For Jules it’s a grape where you can use different techniques and methods each year, evolving the techniques and trying something a little different. The pleasure is in the not knowing what each vintage is going to bring.
This is a lovely textural Pinot Gris with lucious pear and stonefruit flavours, layered over subtle creamy and nutty characters derived from the partial wild fermentation and yeast lees ageing. The secondary characters impart a richness and complexity that carries through to a lingering dry finish.
Download the Pinot Gris 2016 tasting notes (PDF, 703 KB)
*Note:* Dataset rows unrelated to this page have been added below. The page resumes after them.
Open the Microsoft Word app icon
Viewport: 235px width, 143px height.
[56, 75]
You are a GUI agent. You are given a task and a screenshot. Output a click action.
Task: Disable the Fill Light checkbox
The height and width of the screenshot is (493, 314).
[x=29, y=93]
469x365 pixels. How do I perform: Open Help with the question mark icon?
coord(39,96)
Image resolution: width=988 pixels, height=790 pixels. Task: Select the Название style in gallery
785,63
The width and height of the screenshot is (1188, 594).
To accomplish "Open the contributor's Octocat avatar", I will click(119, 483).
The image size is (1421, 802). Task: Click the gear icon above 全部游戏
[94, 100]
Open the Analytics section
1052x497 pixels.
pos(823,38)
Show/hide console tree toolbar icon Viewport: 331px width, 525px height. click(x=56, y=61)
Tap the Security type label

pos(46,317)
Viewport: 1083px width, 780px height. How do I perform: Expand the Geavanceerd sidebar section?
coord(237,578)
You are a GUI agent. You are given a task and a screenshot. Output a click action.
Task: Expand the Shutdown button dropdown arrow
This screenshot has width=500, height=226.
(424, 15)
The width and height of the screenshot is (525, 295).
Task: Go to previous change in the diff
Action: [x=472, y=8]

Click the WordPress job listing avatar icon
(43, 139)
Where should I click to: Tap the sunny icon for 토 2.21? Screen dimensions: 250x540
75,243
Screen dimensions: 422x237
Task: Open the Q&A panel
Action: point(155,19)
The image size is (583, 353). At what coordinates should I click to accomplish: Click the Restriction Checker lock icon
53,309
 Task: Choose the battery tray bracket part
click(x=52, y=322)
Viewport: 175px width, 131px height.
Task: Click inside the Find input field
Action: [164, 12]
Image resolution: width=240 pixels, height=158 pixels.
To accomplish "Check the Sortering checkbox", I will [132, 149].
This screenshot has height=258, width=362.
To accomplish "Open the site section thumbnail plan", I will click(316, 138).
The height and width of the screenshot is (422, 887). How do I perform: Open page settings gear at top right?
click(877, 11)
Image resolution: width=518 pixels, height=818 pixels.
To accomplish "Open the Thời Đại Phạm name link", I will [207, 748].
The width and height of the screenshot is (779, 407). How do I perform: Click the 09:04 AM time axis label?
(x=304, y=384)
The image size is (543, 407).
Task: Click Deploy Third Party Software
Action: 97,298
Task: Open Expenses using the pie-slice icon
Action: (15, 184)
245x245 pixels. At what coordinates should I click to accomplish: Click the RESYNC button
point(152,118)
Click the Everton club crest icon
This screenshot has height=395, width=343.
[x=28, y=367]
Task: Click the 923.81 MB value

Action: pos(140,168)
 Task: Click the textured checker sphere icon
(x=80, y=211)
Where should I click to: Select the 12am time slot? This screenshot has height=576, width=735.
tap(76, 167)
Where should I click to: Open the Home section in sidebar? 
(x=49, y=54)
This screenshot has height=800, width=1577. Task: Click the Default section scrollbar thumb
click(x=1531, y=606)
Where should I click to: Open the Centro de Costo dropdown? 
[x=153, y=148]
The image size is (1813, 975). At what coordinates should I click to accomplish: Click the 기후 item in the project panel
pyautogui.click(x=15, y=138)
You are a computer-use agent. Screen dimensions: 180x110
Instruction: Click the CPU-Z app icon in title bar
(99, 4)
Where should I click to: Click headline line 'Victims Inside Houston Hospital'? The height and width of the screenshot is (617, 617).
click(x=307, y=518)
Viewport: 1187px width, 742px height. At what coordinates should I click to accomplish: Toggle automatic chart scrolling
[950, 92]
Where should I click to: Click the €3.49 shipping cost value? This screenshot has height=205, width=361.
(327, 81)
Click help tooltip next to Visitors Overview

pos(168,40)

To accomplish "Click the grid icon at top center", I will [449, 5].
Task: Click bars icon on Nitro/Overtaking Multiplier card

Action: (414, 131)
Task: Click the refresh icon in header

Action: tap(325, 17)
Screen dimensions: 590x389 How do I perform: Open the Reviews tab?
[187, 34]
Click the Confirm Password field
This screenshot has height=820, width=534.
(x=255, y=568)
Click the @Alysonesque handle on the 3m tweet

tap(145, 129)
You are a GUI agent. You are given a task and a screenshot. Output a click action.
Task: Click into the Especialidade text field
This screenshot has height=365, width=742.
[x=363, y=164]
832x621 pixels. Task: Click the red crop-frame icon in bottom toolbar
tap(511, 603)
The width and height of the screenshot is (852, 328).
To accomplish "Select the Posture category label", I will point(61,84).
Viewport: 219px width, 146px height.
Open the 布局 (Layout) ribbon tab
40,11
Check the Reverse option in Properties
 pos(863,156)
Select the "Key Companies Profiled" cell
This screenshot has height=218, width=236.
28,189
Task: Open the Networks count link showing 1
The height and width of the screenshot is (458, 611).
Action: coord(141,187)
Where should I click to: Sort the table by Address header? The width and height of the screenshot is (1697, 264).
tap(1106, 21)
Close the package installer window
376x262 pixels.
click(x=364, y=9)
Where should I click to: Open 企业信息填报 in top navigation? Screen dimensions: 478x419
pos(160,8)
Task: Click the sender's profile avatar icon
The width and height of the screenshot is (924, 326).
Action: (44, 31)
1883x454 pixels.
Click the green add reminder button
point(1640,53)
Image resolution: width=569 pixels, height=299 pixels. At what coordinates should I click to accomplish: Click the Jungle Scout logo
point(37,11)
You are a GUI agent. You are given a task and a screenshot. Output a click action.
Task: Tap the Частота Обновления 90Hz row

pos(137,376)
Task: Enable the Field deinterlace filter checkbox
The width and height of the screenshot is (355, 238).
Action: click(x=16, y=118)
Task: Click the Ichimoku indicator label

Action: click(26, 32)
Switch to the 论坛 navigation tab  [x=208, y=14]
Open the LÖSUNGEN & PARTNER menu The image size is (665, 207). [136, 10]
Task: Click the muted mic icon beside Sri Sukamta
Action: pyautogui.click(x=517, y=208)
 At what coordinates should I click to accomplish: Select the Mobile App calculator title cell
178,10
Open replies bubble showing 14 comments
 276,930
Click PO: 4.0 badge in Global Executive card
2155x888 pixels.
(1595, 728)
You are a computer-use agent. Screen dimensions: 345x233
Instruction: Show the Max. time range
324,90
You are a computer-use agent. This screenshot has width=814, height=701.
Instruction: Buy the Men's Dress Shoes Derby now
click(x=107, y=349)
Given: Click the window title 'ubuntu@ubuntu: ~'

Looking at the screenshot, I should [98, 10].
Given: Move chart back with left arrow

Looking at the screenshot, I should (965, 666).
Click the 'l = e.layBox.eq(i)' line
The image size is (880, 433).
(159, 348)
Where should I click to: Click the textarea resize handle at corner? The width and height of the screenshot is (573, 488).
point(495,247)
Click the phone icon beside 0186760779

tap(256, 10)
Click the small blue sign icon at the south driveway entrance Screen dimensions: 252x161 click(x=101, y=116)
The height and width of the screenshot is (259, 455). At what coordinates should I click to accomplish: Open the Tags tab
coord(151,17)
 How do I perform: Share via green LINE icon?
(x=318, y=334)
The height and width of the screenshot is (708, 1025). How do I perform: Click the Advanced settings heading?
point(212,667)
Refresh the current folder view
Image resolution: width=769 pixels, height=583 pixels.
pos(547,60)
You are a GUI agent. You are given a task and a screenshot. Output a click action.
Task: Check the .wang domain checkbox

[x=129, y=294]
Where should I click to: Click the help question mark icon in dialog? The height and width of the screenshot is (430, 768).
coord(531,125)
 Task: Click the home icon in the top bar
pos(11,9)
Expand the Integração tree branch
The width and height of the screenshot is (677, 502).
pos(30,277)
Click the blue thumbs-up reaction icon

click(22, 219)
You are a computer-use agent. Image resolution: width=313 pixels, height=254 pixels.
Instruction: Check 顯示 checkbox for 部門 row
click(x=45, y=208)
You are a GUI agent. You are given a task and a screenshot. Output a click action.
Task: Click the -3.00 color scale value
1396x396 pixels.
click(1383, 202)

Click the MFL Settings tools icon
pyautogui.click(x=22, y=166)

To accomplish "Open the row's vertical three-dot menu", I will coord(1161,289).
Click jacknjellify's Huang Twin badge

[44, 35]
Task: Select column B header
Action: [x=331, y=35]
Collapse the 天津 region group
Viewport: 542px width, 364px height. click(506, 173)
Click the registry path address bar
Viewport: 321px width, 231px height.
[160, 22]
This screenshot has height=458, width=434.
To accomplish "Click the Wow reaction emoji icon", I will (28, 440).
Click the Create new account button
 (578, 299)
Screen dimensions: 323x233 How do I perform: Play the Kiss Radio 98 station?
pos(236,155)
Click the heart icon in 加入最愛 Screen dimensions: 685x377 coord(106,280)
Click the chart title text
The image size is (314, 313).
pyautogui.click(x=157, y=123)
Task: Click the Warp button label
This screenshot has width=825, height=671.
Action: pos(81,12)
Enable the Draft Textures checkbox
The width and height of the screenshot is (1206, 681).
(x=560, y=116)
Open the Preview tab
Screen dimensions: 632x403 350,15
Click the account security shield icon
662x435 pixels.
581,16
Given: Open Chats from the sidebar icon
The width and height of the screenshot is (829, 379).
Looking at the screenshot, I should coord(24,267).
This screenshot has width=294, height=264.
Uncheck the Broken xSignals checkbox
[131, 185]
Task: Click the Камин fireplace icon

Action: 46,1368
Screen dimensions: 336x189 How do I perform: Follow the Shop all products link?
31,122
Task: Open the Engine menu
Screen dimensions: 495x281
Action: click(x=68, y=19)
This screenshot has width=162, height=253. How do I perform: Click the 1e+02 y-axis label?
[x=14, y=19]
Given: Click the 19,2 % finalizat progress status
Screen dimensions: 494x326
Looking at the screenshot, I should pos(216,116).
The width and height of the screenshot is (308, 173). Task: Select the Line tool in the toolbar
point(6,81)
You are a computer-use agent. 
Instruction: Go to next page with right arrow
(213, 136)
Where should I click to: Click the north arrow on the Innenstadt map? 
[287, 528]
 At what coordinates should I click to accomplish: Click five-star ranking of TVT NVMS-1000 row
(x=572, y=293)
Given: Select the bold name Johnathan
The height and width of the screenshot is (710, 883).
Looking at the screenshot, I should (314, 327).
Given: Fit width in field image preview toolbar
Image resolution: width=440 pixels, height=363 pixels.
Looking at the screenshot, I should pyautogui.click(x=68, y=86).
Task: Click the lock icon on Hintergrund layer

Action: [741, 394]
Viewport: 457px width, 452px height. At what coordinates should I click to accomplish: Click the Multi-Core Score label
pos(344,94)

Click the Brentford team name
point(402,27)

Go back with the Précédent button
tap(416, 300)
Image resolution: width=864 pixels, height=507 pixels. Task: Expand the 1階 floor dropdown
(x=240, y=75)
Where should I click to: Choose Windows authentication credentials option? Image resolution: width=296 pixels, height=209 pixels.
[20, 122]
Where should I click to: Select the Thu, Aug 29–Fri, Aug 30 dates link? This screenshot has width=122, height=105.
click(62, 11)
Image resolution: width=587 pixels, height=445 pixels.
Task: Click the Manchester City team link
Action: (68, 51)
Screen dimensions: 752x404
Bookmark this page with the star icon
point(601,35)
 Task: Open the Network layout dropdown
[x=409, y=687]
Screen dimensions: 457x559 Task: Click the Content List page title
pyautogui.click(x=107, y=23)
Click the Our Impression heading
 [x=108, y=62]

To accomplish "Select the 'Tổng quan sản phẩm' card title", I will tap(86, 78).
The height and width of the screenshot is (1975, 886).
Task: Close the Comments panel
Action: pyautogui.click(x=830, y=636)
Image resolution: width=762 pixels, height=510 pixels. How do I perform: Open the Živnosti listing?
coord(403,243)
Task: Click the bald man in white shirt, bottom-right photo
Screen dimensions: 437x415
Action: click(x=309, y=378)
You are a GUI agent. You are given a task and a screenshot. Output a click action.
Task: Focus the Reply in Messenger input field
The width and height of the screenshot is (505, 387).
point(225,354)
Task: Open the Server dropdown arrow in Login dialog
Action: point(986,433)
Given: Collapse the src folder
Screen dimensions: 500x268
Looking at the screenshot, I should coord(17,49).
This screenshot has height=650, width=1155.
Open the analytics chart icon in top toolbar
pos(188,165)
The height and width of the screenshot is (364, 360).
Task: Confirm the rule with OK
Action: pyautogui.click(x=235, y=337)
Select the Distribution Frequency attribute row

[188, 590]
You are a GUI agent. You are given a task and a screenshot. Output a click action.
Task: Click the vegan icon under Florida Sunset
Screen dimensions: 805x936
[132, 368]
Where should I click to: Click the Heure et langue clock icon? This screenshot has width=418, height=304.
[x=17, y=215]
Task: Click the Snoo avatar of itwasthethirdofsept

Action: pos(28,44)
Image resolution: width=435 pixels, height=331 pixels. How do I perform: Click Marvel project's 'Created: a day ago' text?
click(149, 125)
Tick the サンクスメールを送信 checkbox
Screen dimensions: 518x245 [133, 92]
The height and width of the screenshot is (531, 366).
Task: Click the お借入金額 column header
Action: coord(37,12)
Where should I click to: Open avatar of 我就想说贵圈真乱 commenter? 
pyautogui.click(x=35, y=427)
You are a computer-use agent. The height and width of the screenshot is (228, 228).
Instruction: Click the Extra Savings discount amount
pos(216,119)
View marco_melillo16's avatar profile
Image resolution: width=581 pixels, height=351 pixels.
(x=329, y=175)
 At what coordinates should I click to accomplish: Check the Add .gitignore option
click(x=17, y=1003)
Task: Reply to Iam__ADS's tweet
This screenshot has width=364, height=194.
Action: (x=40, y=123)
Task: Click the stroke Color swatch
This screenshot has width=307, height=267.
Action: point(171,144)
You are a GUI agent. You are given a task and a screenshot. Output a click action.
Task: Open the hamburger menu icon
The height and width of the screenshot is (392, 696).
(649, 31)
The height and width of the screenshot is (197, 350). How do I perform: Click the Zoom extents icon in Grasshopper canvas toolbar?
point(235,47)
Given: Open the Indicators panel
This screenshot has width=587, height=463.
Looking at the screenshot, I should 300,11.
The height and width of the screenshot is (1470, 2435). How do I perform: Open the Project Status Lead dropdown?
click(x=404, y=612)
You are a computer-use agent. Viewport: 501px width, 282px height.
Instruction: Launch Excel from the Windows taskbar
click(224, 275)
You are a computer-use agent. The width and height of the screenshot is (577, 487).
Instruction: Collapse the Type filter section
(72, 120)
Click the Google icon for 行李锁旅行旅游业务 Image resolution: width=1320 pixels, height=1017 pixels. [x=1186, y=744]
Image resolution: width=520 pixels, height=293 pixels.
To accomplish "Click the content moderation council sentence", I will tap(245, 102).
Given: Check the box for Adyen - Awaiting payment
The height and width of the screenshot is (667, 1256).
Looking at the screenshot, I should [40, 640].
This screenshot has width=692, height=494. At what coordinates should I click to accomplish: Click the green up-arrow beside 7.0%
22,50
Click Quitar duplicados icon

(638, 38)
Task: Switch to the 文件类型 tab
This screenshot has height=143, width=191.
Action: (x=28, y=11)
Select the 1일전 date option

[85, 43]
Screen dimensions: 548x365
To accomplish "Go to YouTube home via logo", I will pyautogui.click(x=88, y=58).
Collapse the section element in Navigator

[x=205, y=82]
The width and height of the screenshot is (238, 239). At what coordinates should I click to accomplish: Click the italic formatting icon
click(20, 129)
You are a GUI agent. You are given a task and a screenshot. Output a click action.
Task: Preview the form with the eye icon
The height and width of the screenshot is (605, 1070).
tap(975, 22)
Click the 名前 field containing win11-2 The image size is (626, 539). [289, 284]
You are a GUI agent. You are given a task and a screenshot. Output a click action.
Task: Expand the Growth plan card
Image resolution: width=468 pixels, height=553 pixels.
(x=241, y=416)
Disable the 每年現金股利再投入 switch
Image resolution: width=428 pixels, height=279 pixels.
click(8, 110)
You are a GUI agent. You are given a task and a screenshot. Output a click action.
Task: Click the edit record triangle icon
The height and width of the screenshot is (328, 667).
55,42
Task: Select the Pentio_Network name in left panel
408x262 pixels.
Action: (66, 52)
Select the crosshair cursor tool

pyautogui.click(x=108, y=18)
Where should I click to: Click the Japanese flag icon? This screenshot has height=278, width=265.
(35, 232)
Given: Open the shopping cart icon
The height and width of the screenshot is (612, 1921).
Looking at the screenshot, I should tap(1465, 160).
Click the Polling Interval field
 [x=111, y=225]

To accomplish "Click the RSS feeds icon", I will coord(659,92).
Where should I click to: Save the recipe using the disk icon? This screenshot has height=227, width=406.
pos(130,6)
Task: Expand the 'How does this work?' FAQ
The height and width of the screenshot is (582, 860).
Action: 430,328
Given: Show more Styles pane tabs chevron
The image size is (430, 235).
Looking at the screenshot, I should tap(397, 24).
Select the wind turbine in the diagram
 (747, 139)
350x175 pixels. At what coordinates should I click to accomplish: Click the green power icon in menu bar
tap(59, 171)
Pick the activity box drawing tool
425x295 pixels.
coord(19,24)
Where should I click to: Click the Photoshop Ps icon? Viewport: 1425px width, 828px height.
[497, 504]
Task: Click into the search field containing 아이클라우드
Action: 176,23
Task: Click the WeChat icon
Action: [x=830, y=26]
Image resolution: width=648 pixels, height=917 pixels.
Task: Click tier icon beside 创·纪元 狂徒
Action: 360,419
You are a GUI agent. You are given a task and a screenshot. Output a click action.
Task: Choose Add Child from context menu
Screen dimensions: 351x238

Marlborough Pinot Gris has come a long way over the last few years. The new clones (M2 and 52B) planted in the last 6 years have been producing beautiful little berries which are full of concentrated flavours of spice & stonefruits. This adds lovely layers of complexity and aromatics to the wine. The fruit for this Pinot Gris comes from the Lower Wairau, Southern Valleys and Lower Dashwood sub regions of Marlborough. A portion has been hand-harvested with the balance picked in the cool of the morning by machine. The processing time at the winery has been kept to the absolute minimum to preserve the bright natural flavours of the fruit and to minimise phenolics. The machine harvested portion of this fruit was fermented with selected commercial yeast strains chosen to enhance the natural flavours of the variety. The hand-picked portion was whole bunch pressed, then wild fermented with natural yeasts. This also underwent a full malolactic fermentation. Lees stirring in the barrel has also added an extra textural component to the wine. The wine was blended, stabilised and bottled in July 2016.
There’s a reason Jules Taylor Pinot Gris keeps appearing on the wine lists at the Gypsy Tea Rooms and The Elbow Room – two small but busy neighbourhood wine bars in Auckland. This Pinot Gris consistently rates highly (with me) for its intensely fresh flavours of subtle white fleshed fruit, such as white pears, white peach and lychees. It’s dry with refreshing crispness and a medium body, all giving it a strong lead on many of its competitors. This is a very good wine with 3 to 4 years time up its sleeve, but why wait? It tastes great now.
Melon, lime and grapefruit zest flavours are crisp and refreshing, with lemon verbena hints on the finish. Drink now.